Señaló que es una tarea titánica la que está realizando el personal del Centro Aguará. Por un lado, están los profesionales que asisten a la fauna lesionada por el fuego; y por otro, hay cazadores inescrupulosos que aprovechan el momento de indefensión de muchos animales.

«La vegetación y los bosques se van a recuperar, pero los animales son la prioridad. No pueden esperar, y es allí a donde deben ir los recursos y donaciones que llegan de distintos puntos del país», dijo la licenciada.

En este sentido, indicó que hay depredadores naturales que estaban en peligro de extinción y otros que fueron introducidos –pumas y yaguaretés entre otros-, hace unos años en campos de la provincia.

La caza debe utilizarse como última instancia. Los carpinchos y las vizcachas son las de mayor reproducción. «Los monos se van acercando a la ciudad porque se destruyeron los bosques en los últimos años. Tenemos que aprender a vivir con los habitantes originales», aseveró.

«Con la Ley de Bosques vigente se siguen haciendo desmontes y los animales comenzarán a desplazarse a las zonas urbanas con mayor asiduidad», remarcó.

Respecto a las paredes de humo que se observaron en los últimos días, dijo: «El 9 de enero, en la zona de Mercedes comenzamos a vivir algo que no se vivió nunca. Pero jamás observé algo como lo ocurrido en Itá Ibaté. «Allí se mezclaron las cenizas, el viento, el humo y la radiación, que viajan cientos de kilómetros en el aire».

«La concentración de gases tóxicos es nueve veces mayor que lo normal y se verán las consecuencias de lo que dejó el incendio del más del 11 por ciento del territorio provincial», sentenció Montiel.

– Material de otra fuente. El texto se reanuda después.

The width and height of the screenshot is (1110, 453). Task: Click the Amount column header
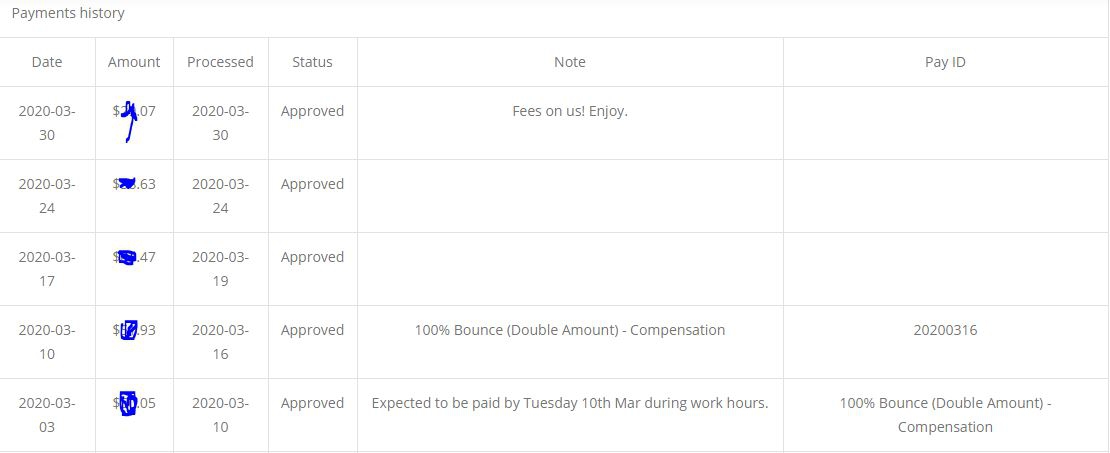click(134, 62)
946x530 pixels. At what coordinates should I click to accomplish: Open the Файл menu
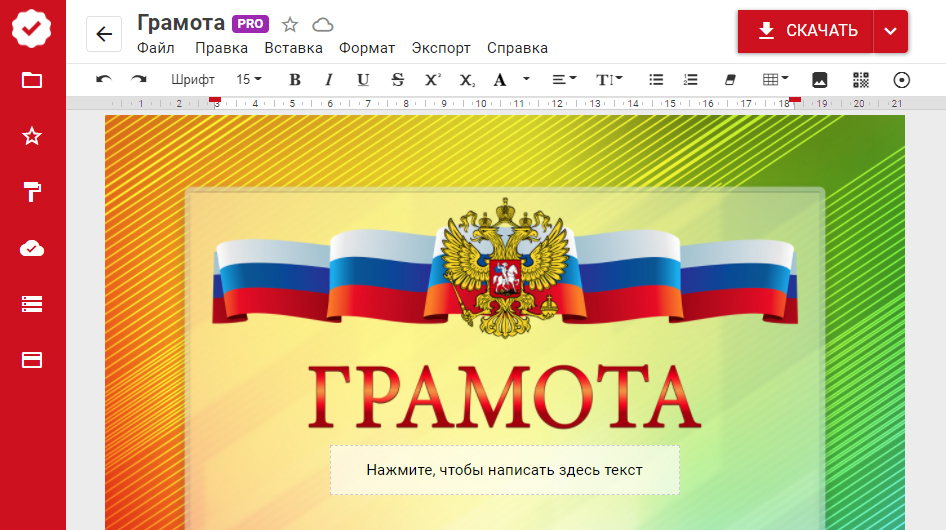155,48
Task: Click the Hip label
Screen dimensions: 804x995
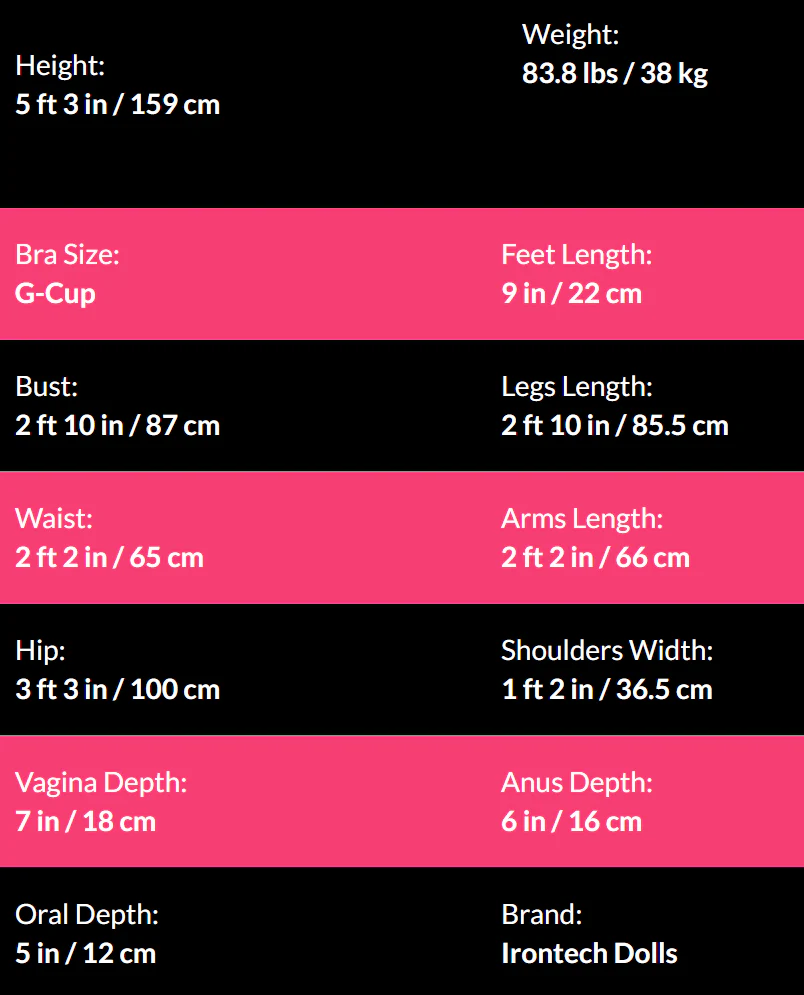Action: click(x=40, y=651)
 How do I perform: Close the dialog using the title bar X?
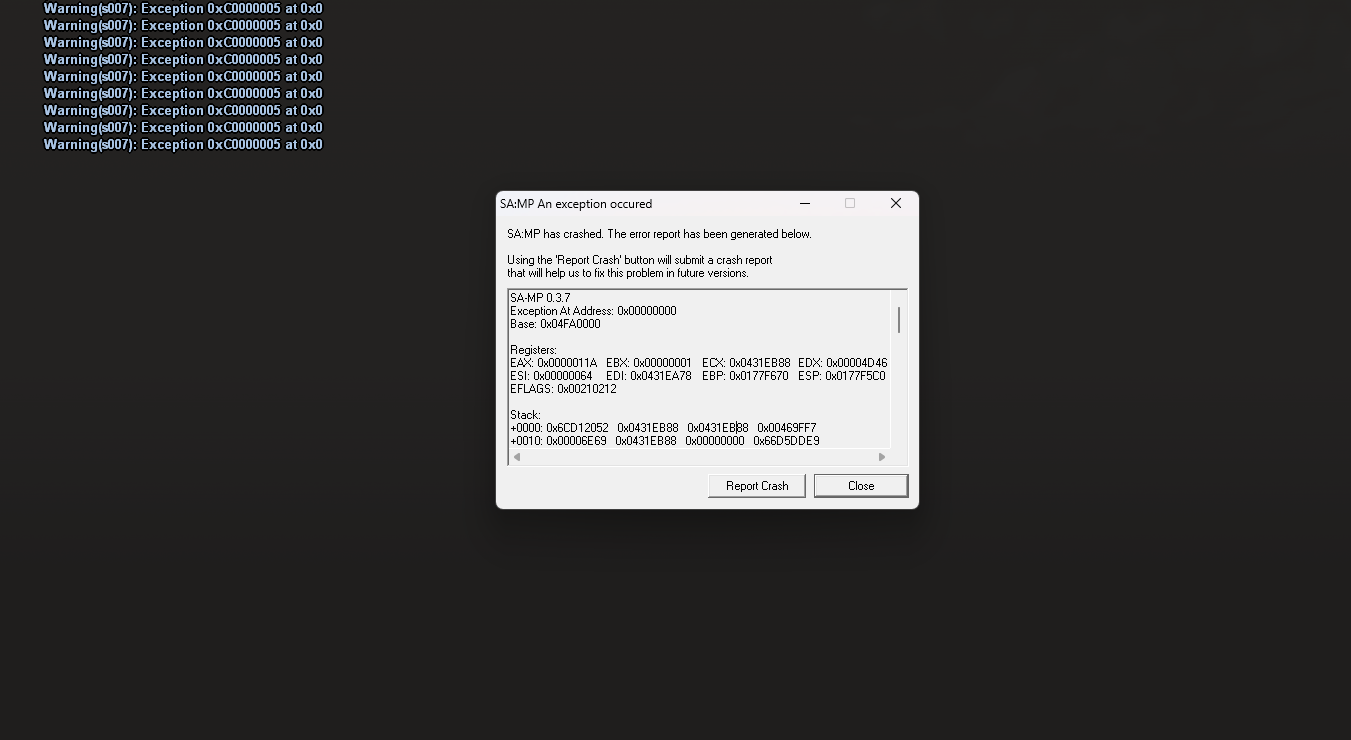[896, 203]
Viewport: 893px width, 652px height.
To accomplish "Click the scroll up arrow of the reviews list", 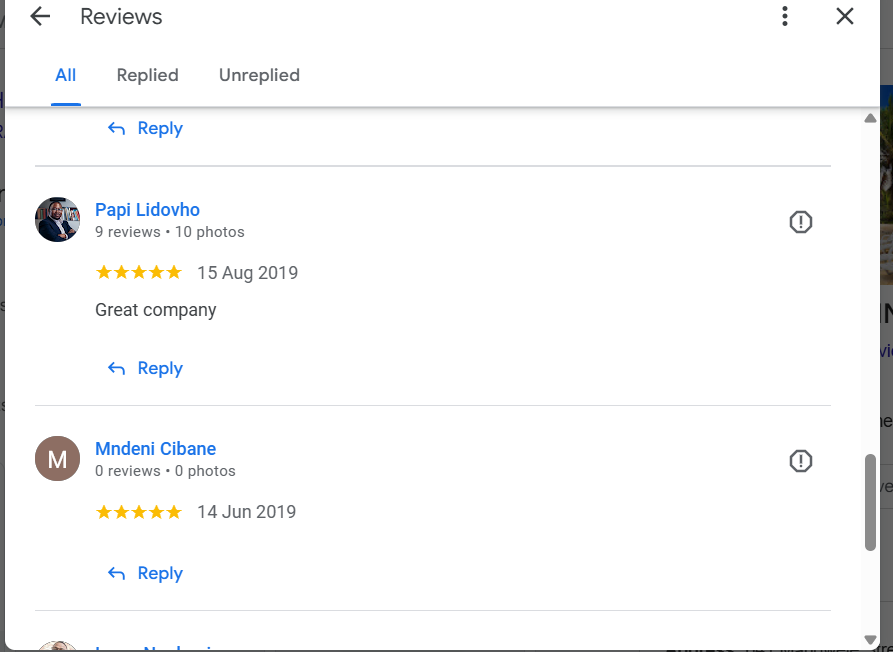I will (x=870, y=119).
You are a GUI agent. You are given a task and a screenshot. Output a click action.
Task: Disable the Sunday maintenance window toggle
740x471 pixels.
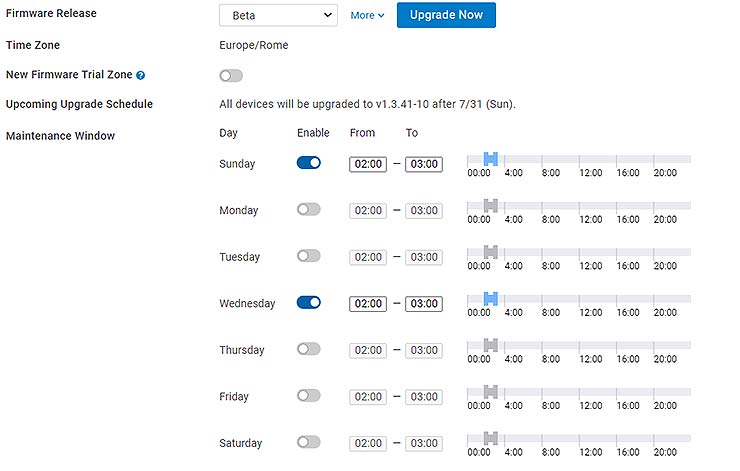(309, 163)
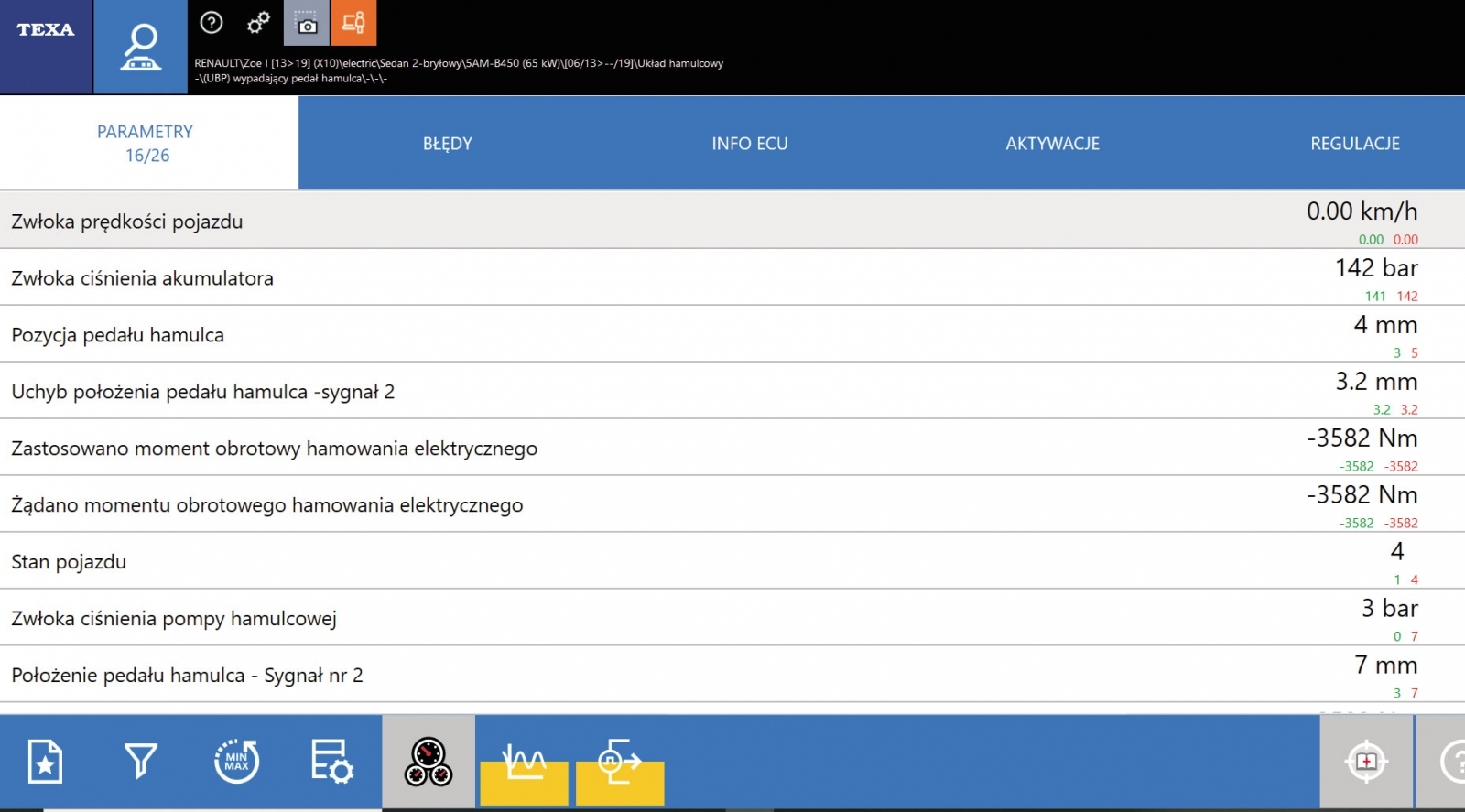1465x812 pixels.
Task: Open the help question mark icon
Action: point(212,23)
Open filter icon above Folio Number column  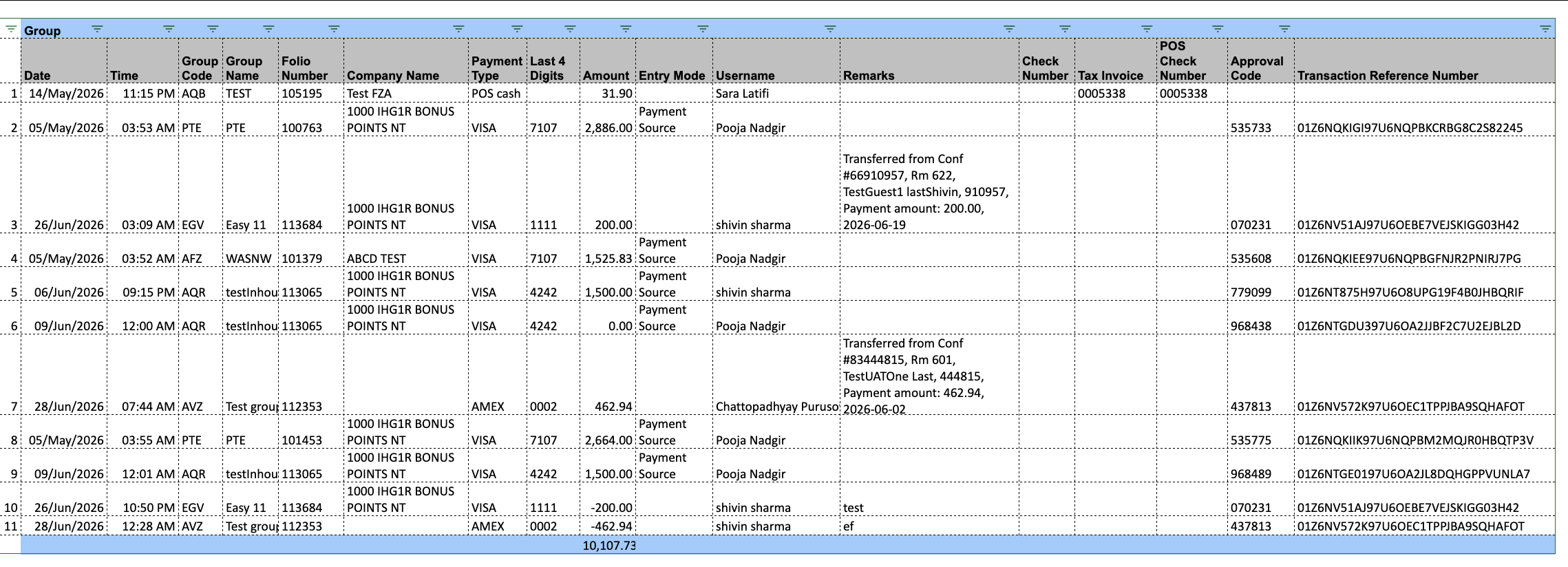[334, 29]
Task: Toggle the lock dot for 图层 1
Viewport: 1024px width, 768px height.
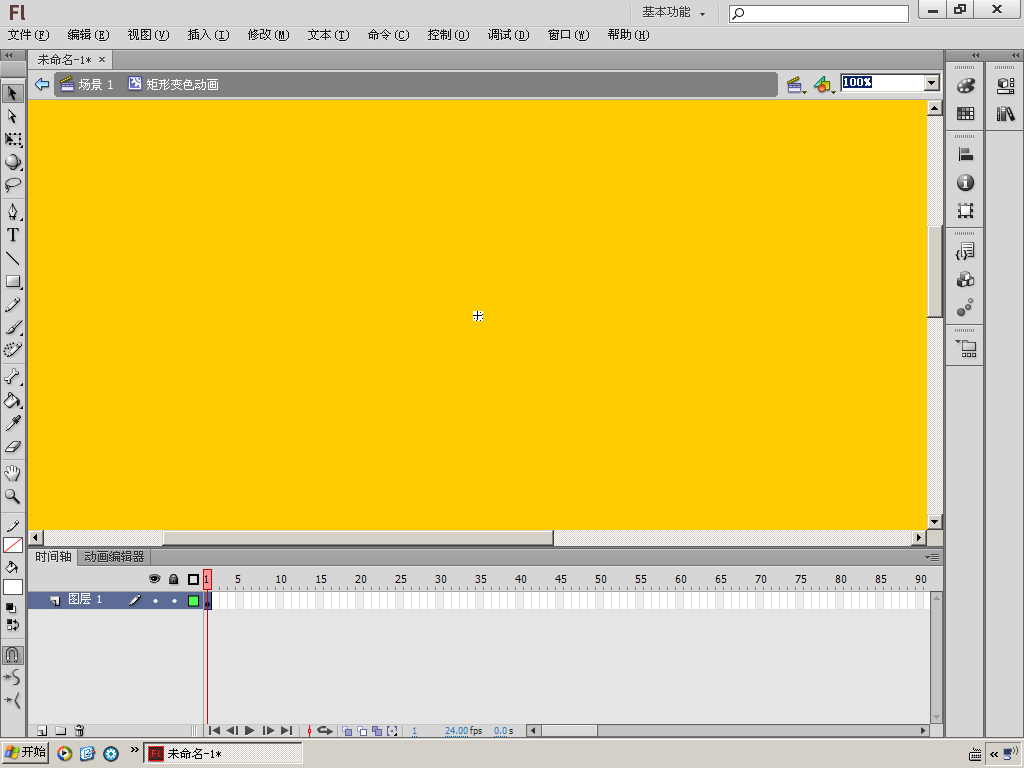Action: [x=174, y=601]
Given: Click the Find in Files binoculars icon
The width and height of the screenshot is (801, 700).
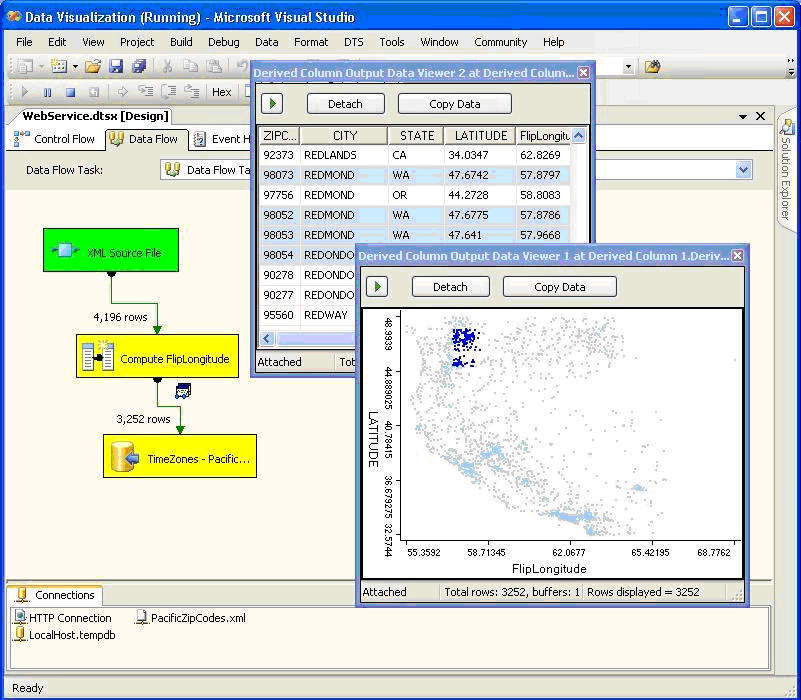Looking at the screenshot, I should (x=652, y=66).
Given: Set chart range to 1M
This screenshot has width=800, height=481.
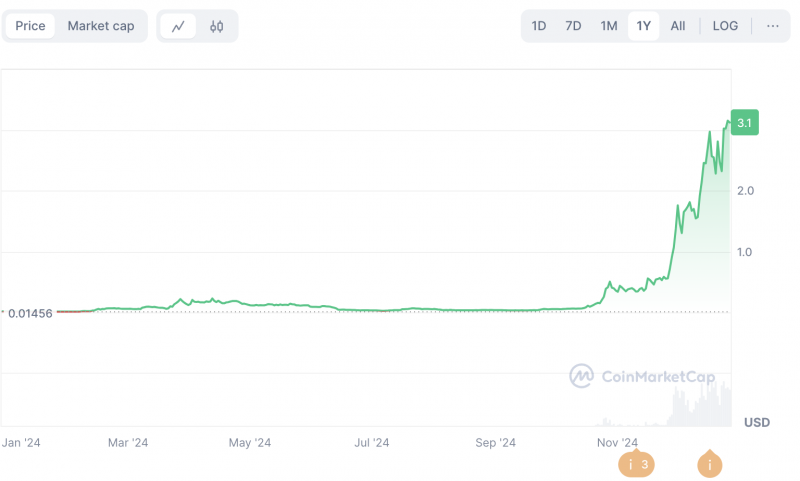Looking at the screenshot, I should 609,26.
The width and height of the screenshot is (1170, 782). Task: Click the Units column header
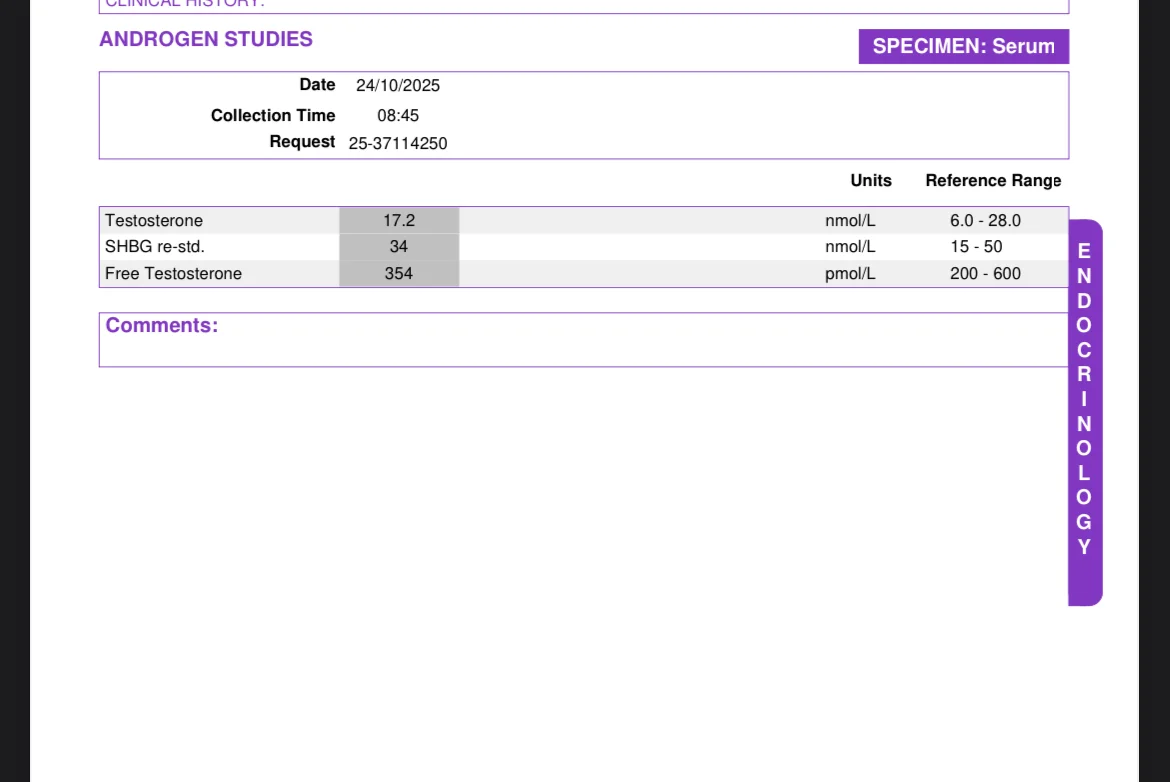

En lo forestal, expresó que habría que rever el tamaño de las plantaciones, ver la forma de realizar una producción más resiliente a los fuegos. Aconsejó a la plantación de especies nativas de crecimiento rápido como el ceibo, ibirá pitá y timbó, entre otros. Señaló que además son alimentos para la fauna y mejoran la fertilidad del suelo.

Hay que evaluar cada uno de los tres ecosistemas que existen en nuestra provincia. «De acuerdo a los datos que manejamos, son alrededor de 20 mil hectáreas de bosques en la provincia, muchas de las cuales se perdieron. Se calcula que la restauración cuesta 2 mil dólares por hectárea. Creo que está buen el impulso de la sociedad para recuperar lo perdido», concluyó.